Listed entries -
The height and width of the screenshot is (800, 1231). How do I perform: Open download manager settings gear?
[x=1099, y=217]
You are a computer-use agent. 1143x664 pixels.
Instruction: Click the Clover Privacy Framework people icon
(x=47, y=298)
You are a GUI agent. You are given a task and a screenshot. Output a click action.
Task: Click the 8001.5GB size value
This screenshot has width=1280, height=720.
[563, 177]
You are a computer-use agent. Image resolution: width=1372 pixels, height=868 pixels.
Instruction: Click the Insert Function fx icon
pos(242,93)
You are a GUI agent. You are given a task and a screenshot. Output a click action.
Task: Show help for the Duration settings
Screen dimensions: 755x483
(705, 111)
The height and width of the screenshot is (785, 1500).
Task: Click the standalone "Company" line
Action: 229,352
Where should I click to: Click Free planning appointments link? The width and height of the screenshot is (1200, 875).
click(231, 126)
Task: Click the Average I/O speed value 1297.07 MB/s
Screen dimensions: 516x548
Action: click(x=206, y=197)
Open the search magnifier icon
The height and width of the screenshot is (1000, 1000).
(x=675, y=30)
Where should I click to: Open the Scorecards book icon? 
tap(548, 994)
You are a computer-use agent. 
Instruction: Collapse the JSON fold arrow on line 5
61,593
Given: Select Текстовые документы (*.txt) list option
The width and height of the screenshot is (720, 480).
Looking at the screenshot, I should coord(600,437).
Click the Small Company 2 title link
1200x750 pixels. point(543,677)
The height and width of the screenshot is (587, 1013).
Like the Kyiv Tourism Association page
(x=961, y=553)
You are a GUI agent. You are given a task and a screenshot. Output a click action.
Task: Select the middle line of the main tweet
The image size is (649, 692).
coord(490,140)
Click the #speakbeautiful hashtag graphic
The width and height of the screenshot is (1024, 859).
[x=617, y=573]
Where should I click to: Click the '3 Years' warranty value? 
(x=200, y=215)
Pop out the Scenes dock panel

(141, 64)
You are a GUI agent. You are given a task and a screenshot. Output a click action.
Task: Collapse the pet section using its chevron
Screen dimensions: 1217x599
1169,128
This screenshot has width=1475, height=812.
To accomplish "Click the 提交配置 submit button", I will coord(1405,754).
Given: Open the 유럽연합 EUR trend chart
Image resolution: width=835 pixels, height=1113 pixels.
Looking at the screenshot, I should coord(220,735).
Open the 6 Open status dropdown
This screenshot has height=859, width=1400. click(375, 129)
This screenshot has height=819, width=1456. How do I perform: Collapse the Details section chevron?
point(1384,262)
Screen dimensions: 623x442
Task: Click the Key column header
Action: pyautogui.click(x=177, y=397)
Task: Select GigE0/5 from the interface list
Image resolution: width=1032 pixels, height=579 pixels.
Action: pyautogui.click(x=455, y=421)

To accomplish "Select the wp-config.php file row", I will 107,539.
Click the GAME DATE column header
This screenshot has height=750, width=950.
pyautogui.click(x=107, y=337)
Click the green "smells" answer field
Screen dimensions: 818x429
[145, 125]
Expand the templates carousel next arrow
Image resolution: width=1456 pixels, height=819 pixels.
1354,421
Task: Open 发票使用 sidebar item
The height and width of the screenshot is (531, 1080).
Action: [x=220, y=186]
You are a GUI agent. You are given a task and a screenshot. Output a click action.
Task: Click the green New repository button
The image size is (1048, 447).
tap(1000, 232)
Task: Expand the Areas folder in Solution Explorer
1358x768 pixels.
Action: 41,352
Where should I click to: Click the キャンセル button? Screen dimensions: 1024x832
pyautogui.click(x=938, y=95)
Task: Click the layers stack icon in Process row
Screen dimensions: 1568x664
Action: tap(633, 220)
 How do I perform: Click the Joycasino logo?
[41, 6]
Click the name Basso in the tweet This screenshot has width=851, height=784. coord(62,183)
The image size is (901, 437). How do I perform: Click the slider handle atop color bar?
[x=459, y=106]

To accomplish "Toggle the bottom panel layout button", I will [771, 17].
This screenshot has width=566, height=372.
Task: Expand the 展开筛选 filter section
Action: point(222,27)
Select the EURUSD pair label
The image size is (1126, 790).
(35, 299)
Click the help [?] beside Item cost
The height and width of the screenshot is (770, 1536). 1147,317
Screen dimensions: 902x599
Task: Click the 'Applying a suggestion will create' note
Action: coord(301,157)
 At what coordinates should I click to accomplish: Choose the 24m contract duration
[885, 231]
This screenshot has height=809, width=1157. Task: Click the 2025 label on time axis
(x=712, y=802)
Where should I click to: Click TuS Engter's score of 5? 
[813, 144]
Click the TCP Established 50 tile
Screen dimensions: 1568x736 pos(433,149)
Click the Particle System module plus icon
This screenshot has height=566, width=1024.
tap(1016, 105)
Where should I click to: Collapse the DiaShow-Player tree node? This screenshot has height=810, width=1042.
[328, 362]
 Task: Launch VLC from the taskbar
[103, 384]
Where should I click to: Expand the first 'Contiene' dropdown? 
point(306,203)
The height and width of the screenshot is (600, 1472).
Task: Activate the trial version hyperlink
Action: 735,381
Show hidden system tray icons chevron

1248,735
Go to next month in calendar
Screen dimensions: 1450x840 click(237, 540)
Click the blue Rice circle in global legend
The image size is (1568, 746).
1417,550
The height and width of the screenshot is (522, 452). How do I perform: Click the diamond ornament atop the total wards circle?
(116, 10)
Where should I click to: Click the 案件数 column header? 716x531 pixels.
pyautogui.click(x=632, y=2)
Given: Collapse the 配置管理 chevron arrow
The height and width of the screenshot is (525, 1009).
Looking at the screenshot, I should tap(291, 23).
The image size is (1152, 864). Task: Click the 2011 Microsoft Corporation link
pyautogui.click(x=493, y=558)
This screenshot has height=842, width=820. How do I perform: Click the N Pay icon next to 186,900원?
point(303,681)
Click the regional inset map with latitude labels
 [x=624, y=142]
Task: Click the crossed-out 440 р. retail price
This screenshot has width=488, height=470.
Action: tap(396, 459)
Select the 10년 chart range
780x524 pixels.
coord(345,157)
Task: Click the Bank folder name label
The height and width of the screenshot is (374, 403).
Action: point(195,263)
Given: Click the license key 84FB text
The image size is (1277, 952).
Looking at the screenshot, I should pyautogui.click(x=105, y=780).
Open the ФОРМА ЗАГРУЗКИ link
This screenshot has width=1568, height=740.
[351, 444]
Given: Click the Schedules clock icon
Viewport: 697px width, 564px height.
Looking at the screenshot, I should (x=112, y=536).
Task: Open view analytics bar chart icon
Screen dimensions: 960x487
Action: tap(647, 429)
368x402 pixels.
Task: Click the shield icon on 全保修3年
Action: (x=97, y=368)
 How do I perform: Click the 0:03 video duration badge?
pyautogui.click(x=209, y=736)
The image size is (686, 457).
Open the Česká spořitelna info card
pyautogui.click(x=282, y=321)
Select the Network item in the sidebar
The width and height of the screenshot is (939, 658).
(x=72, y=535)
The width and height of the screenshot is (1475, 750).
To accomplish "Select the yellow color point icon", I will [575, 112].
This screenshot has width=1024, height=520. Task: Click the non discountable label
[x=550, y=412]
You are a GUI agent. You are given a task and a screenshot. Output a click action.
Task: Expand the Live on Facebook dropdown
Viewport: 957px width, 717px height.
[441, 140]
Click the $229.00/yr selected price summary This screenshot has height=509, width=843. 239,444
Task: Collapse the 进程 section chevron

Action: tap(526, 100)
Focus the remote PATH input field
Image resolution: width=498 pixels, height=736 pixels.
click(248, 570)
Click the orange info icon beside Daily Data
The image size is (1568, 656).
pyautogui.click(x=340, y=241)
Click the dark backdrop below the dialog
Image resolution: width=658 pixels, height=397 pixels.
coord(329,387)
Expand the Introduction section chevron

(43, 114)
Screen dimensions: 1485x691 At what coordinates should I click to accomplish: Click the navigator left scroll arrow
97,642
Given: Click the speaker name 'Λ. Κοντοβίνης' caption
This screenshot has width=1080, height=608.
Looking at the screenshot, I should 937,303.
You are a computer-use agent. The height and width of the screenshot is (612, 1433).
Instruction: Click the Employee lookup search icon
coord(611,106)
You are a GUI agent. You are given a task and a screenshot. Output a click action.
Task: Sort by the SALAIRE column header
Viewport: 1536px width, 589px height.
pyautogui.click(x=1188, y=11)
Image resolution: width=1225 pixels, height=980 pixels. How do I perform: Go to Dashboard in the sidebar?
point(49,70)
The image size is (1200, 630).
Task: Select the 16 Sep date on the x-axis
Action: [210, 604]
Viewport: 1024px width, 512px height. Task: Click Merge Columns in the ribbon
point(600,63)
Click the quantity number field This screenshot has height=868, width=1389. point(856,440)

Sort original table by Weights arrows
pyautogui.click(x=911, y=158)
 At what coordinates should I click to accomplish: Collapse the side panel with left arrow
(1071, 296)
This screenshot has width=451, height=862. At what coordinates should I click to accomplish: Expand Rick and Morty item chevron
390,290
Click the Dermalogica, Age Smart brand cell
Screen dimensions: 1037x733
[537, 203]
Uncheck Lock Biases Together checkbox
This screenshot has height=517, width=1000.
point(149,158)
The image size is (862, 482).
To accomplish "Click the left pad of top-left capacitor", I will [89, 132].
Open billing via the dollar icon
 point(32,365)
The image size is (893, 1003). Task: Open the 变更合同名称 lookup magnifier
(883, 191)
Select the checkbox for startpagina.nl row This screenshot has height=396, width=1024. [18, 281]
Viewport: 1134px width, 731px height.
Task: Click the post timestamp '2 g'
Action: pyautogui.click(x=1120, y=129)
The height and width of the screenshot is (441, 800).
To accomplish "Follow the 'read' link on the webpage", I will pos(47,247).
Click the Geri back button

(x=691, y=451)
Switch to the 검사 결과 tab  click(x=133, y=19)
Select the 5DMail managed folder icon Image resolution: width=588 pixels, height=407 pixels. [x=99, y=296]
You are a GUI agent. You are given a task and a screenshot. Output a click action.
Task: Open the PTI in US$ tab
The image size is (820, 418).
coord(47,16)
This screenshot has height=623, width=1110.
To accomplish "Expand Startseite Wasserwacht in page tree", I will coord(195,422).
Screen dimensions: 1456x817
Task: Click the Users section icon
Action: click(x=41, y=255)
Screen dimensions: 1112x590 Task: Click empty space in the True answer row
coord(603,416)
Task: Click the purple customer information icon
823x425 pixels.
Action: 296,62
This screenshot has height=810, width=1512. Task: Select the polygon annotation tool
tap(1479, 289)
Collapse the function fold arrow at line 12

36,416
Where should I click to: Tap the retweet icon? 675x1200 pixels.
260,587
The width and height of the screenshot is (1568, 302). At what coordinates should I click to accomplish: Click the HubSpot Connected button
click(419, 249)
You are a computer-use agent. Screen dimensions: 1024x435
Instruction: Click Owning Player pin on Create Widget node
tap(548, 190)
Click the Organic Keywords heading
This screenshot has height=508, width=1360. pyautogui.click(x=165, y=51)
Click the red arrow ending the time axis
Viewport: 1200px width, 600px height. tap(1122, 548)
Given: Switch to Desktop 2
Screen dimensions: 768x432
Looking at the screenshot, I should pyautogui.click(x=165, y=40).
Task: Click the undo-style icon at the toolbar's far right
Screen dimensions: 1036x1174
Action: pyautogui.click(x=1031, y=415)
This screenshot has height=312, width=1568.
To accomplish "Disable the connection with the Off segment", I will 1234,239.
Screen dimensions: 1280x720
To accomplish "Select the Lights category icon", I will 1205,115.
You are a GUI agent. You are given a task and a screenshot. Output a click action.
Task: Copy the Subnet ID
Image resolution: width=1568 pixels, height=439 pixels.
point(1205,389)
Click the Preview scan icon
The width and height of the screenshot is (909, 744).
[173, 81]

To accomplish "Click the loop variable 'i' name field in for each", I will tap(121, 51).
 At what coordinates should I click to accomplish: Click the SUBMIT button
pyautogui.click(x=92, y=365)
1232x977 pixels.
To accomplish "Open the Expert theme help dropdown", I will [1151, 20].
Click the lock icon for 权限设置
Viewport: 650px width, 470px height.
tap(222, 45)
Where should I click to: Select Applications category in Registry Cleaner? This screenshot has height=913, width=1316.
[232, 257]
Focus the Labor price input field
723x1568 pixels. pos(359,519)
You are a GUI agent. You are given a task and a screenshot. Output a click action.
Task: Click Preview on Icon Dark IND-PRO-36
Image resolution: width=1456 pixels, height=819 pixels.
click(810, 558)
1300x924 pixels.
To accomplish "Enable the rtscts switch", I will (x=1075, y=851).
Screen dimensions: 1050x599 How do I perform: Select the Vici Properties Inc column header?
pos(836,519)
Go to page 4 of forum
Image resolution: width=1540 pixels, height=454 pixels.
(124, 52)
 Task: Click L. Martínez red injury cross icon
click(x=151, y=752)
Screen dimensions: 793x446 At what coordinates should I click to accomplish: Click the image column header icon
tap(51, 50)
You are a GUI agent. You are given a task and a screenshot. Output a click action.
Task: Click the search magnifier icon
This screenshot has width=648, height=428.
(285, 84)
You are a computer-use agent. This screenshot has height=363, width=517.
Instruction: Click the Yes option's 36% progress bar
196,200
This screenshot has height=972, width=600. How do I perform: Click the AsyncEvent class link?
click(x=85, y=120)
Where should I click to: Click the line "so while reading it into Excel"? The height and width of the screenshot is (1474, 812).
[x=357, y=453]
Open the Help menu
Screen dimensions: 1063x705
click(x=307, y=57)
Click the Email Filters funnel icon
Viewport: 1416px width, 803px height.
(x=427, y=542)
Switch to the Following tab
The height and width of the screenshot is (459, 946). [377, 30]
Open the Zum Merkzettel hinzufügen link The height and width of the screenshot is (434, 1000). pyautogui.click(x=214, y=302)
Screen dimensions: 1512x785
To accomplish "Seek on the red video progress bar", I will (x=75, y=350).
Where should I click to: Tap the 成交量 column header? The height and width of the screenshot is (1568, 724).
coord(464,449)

What to work on - Please output the exact lines of the records above, beginning with the first and stopping after the line that holds "Task: Show help for the Duration settings", and nothing else.

Written reply -
The height and width of the screenshot is (800, 1231). How do I perform: Open download manager settings gear?
[x=1099, y=217]
You are a computer-use agent. 1143x664 pixels.
Instruction: Click the Clover Privacy Framework people icon
(x=47, y=298)
You are a GUI agent. You are given a task and a screenshot. Output a click action.
Task: Click the 8001.5GB size value
This screenshot has width=1280, height=720.
[563, 177]
You are a computer-use agent. Image resolution: width=1372 pixels, height=868 pixels.
Instruction: Click the Insert Function fx icon
pos(242,93)
You are a GUI agent. You are given a task and a screenshot. Output a click action.
Task: Show help for the Duration settings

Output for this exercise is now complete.